Dominique Sampiero,
Les Pluies battantes
éditions Lettres vives, 1996
Le talent de Dominique Sampiero est indubitable. Si les premiers livres se ressentaient d’imitations nombreuses, c’était naturel. L’essentiel était que déjà perçait une voix dont le timbre aujourd’hui s’affine et gagne en « fraîche évidence ». Si transparaît encore une certaine parenté avec Bobin, ici et là, l’univers de Sampiero est en train de s’édifier avec sa singularité propre qui a dépassé le stade des promesses.
Faisant suite à cinq autres parus l’an dernier – un véritable feu d’artifices –, ce recueil de proses, réparties en huit ensembles, se donne à lire et plus encore à relire comme une métaphore générale de l’écriture (et de la vie) qui se résumerait peut-être à trois axes principaux aux interpénétrations subtiles et puissantes : une réflexion sur le sens de la présence et de l’absence, la mort, l’amour.
L’art de Dominique Sampiero conjugue et quelquefois brasse l’abstraction et le concret. « Celui qui ne parle pas ne sait pas ce qu’il sait.
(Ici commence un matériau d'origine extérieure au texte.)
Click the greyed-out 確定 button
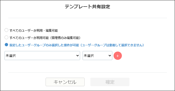175x91 pixels. [110, 82]
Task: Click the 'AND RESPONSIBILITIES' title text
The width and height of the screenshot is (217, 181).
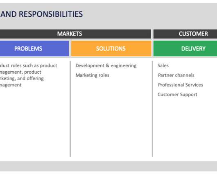Action: 41,14
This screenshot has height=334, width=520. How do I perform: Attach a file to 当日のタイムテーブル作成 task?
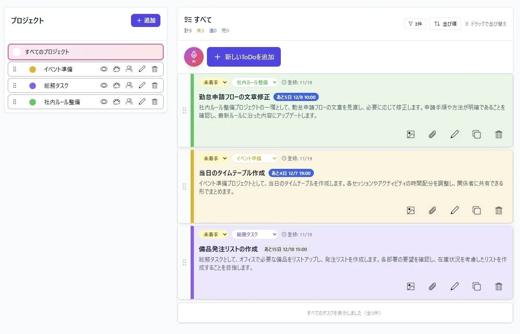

Tout ce qui est su en lui est plus grand que lui. » Une remarque de ce type ne s’avale pas cul sec, à la différence de cette autre par exemple : « Il y a toujours un moment où l’on s’imagine que celui qui dort va se lever. C’est pesant ce sommeil où plus rien ne bouge. On est empêtré. »
Le concret et l’abstraction mêlés, c’est tout l’art de la métaphore ; et c’est là que rutile, presque à perte de souffle, la voix de Sampiero. « Alors elle s’accroupit, saisit un morceau de ciel à son tour celui gris et lourd des jours de flaques et le griffe, le viole l’exaspère jusqu’au sang, le jus noir des ronces coule sous les portes, les vitres éclatent, dans son ventre une terre lourde pousse de toutes ses forces la porte de son être qui claque […] Une présence au bord des doigts ».
Il semble à peu près certain que nous soyons là devant un auteur de grand avenir, comme un Éluard peut-être au seuil des années trente. Ce serait vraiment dommage de ne pas tenir compte dès aujourd’hui des livres déjà essentiels de Dominique Sampiero.